Listed entries

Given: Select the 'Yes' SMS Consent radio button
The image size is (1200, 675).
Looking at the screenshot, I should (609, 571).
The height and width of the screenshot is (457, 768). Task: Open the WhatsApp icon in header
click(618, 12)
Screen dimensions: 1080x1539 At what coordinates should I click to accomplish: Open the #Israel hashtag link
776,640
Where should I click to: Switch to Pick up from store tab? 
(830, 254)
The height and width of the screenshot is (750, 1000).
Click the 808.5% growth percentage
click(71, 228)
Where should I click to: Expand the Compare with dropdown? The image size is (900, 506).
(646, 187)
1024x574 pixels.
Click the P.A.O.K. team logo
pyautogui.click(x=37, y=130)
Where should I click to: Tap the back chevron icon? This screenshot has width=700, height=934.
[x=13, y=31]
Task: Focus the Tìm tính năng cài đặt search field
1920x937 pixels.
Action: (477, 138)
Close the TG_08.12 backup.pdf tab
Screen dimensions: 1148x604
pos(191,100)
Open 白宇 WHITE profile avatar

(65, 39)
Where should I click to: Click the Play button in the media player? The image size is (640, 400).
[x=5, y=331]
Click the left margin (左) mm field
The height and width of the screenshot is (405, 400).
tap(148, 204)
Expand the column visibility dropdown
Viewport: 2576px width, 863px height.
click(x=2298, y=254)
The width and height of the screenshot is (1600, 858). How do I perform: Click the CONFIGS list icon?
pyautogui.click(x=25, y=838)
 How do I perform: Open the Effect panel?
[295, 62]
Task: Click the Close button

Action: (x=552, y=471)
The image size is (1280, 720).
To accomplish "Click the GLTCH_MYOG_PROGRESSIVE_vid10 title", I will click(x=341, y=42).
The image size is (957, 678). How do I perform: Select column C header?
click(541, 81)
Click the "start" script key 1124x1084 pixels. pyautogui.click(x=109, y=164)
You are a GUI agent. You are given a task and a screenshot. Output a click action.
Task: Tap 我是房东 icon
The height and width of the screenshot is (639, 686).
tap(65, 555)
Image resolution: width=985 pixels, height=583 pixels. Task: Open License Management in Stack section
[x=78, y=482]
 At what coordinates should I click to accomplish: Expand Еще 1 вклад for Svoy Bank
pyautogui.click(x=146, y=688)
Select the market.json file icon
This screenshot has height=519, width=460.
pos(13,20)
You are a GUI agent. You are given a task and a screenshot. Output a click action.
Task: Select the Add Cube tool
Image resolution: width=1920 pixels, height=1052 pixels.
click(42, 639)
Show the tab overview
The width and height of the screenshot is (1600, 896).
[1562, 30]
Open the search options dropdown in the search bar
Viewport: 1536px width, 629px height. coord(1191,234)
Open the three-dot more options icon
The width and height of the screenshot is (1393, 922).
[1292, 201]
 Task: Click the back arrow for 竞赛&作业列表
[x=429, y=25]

Directions
Transcribe the whole listing above, keeping each line exactly as written.

Exercise result
Given: Select the 'Yes' SMS Consent radio button
The image size is (1200, 675).
Looking at the screenshot, I should (609, 571).
The height and width of the screenshot is (457, 768). Task: Open the WhatsApp icon in header
click(618, 12)
Screen dimensions: 1080x1539 At what coordinates should I click to accomplish: Open the #Israel hashtag link
776,640
Where should I click to: Switch to Pick up from store tab? 
(830, 254)
The height and width of the screenshot is (750, 1000).
Click the 808.5% growth percentage
click(71, 228)
Where should I click to: Expand the Compare with dropdown? The image size is (900, 506).
(646, 187)
1024x574 pixels.
Click the P.A.O.K. team logo
pyautogui.click(x=37, y=130)
Where should I click to: Tap the back chevron icon? This screenshot has width=700, height=934.
[x=13, y=31]
Task: Focus the Tìm tính năng cài đặt search field
1920x937 pixels.
Action: (477, 138)
Close the TG_08.12 backup.pdf tab
Screen dimensions: 1148x604
pos(191,100)
Open 白宇 WHITE profile avatar

(65, 39)
Where should I click to: Click the Play button in the media player? The image size is (640, 400).
[x=5, y=331]
Click the left margin (左) mm field
The height and width of the screenshot is (405, 400).
tap(148, 204)
Expand the column visibility dropdown
Viewport: 2576px width, 863px height.
click(x=2298, y=254)
The width and height of the screenshot is (1600, 858). How do I perform: Click the CONFIGS list icon?
pyautogui.click(x=25, y=838)
 How do I perform: Open the Effect panel?
[295, 62]
Task: Click the Close button

Action: (x=552, y=471)
The image size is (1280, 720).
To accomplish "Click the GLTCH_MYOG_PROGRESSIVE_vid10 title", I will click(x=341, y=42).
The image size is (957, 678). How do I perform: Select column C header?
click(541, 81)
Click the "start" script key 1124x1084 pixels. pyautogui.click(x=109, y=164)
You are a GUI agent. You are given a task and a screenshot. Output a click action.
Task: Tap 我是房东 icon
The height and width of the screenshot is (639, 686).
tap(65, 555)
Image resolution: width=985 pixels, height=583 pixels. Task: Open License Management in Stack section
[x=78, y=482]
 At what coordinates should I click to accomplish: Expand Еще 1 вклад for Svoy Bank
pyautogui.click(x=146, y=688)
Select the market.json file icon
This screenshot has height=519, width=460.
pos(13,20)
You are a GUI agent. You are given a task and a screenshot. Output a click action.
Task: Select the Add Cube tool
Image resolution: width=1920 pixels, height=1052 pixels.
click(42, 639)
Show the tab overview
The width and height of the screenshot is (1600, 896).
[1562, 30]
Open the search options dropdown in the search bar
Viewport: 1536px width, 629px height. coord(1191,234)
Open the three-dot more options icon
The width and height of the screenshot is (1393, 922).
[1292, 201]
 Task: Click the back arrow for 竞赛&作业列表
[x=429, y=25]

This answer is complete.